→ TASK GOAL: Format the records below as a two-column CSV with the header ask,response, one row per record. Start at the line containing "The image size", end at the line containing "slice-title-1: Slice 1 is", and include both ends. Put each ask and its response in a single quoted field with line breaks replaced by spaces, and leave out the pictures.
*** RECORDS SHOWN Section Begins ***
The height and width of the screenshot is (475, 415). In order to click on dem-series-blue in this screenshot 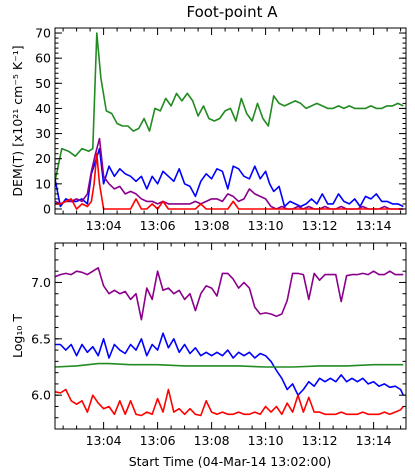, I will do `click(230, 178)`.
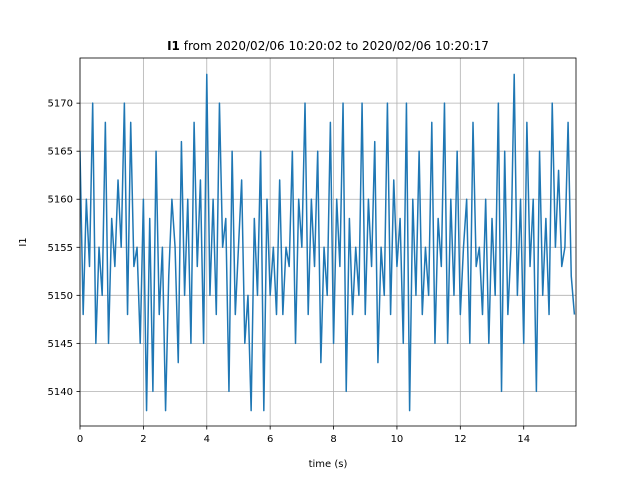 This screenshot has width=640, height=480. Describe the element at coordinates (60, 344) in the screenshot. I see `y-tick-label: 5145` at that location.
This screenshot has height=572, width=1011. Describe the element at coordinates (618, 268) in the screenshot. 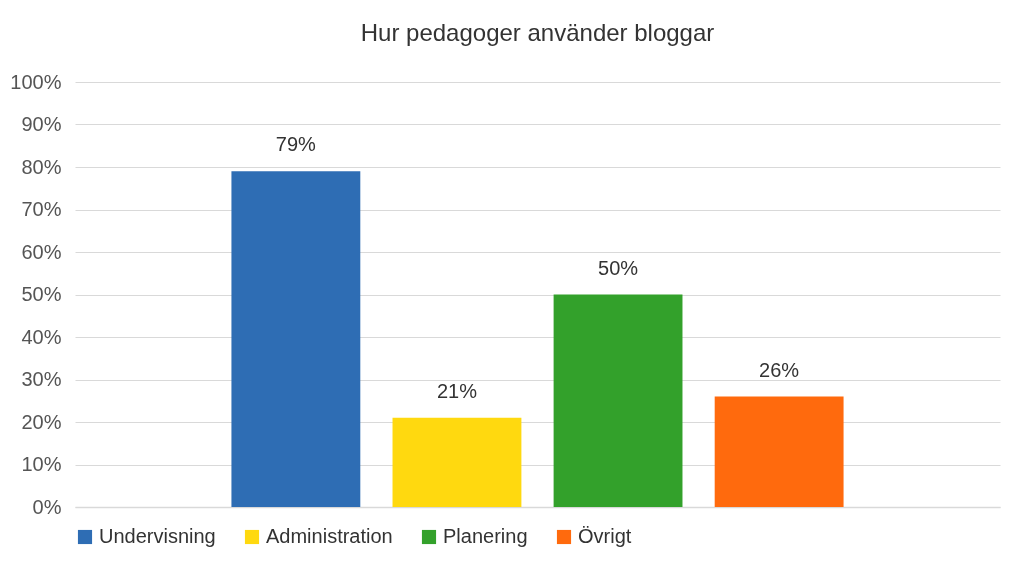

I see `data-label: 50%` at that location.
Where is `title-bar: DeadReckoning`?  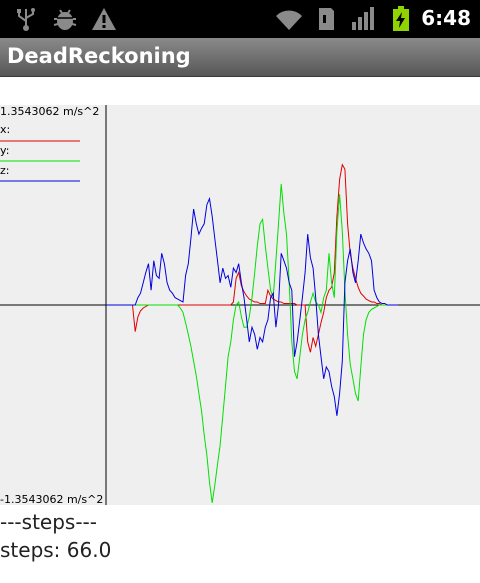 title-bar: DeadReckoning is located at coordinates (240, 58).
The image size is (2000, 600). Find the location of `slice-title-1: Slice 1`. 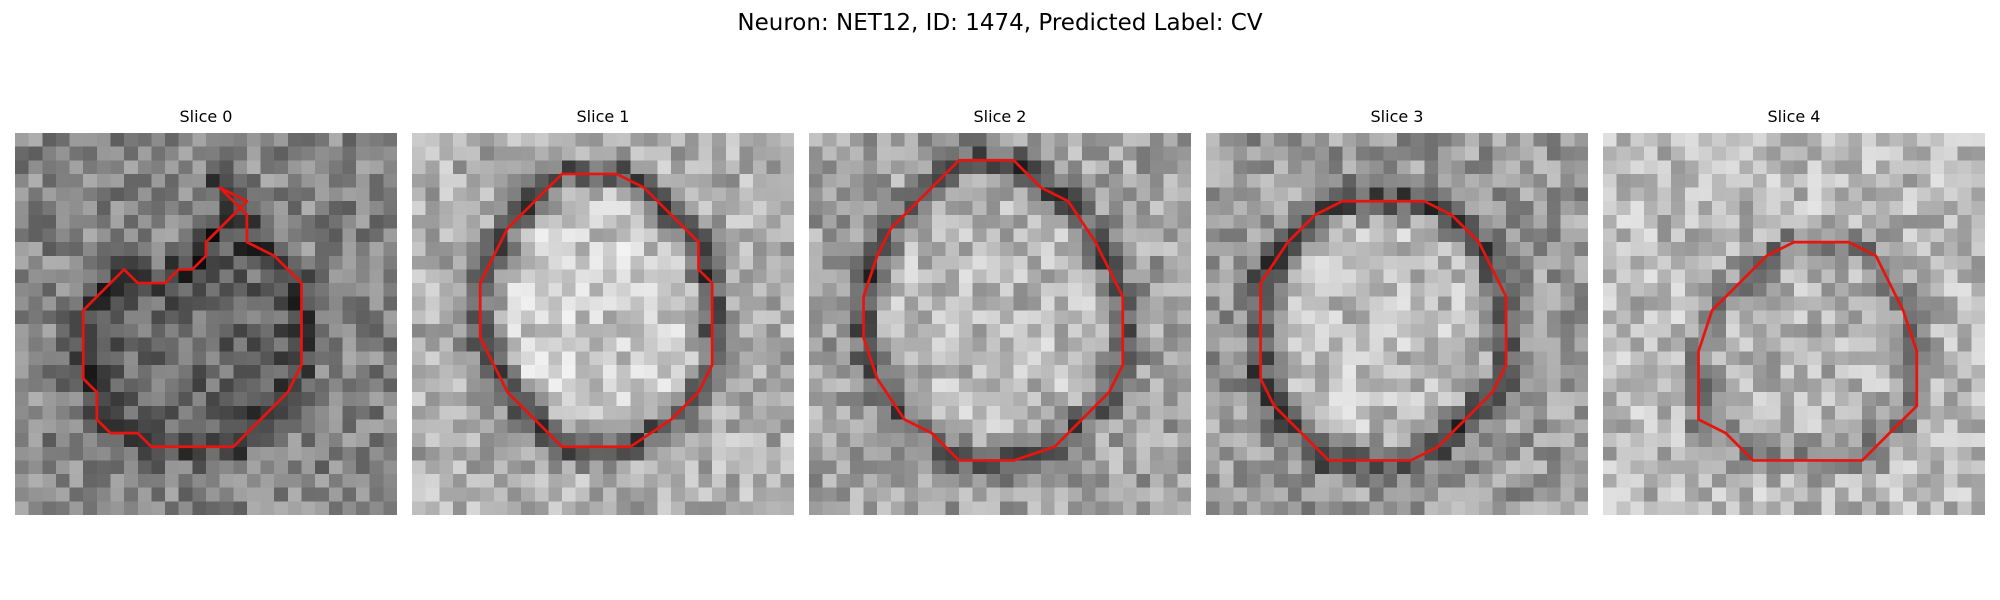

slice-title-1: Slice 1 is located at coordinates (603, 116).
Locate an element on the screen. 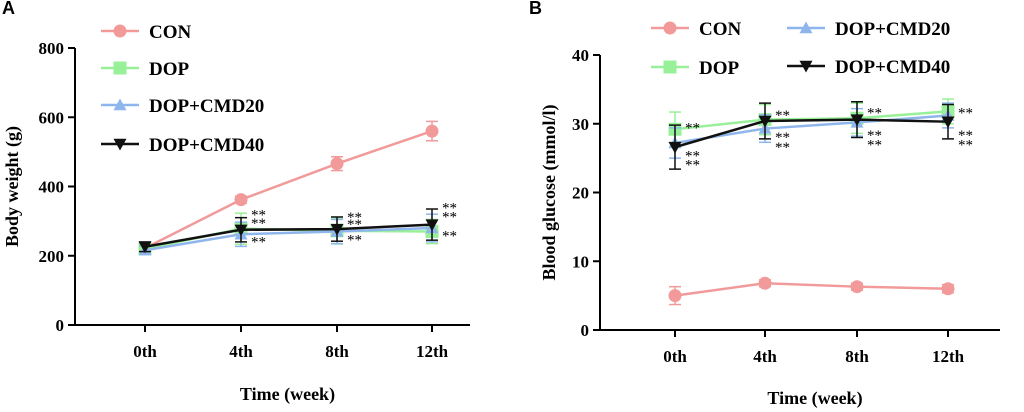 This screenshot has width=1024, height=412. panel-letter: A is located at coordinates (8, 9).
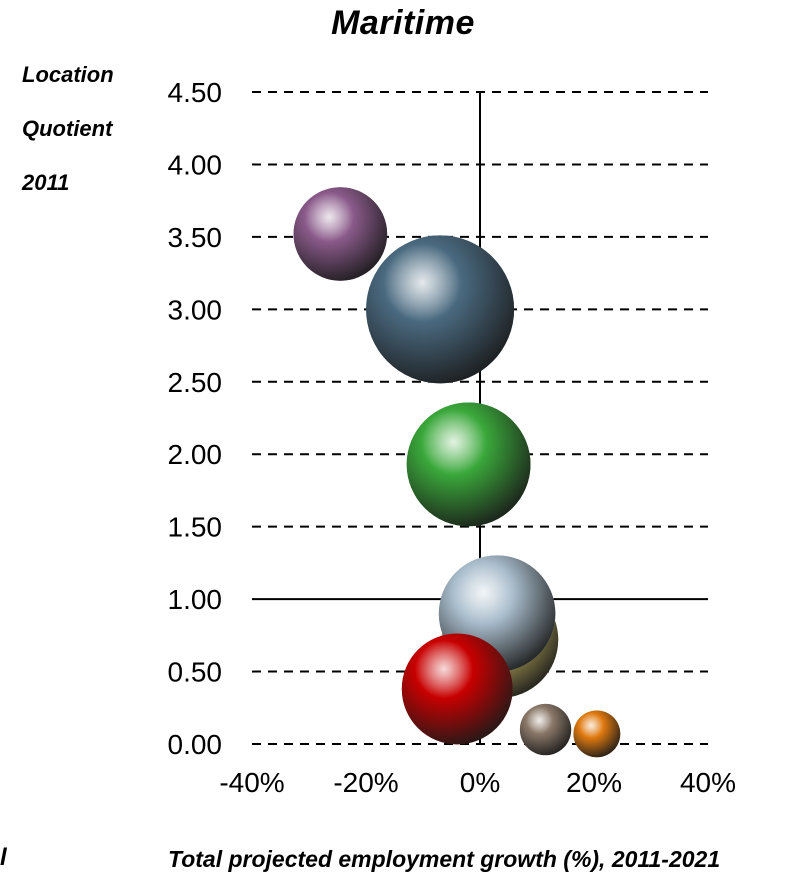  What do you see at coordinates (252, 782) in the screenshot?
I see `x-tick-label: -40%` at bounding box center [252, 782].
*** RECORDS SHOWN Section Ends ***
→ REPLY TO THE EXERCISE:
ask,response
"The image size is (2000, 600). Find the location of `slice-title-1: Slice 1`.","slice-title-1: Slice 1 is located at coordinates (603, 116)."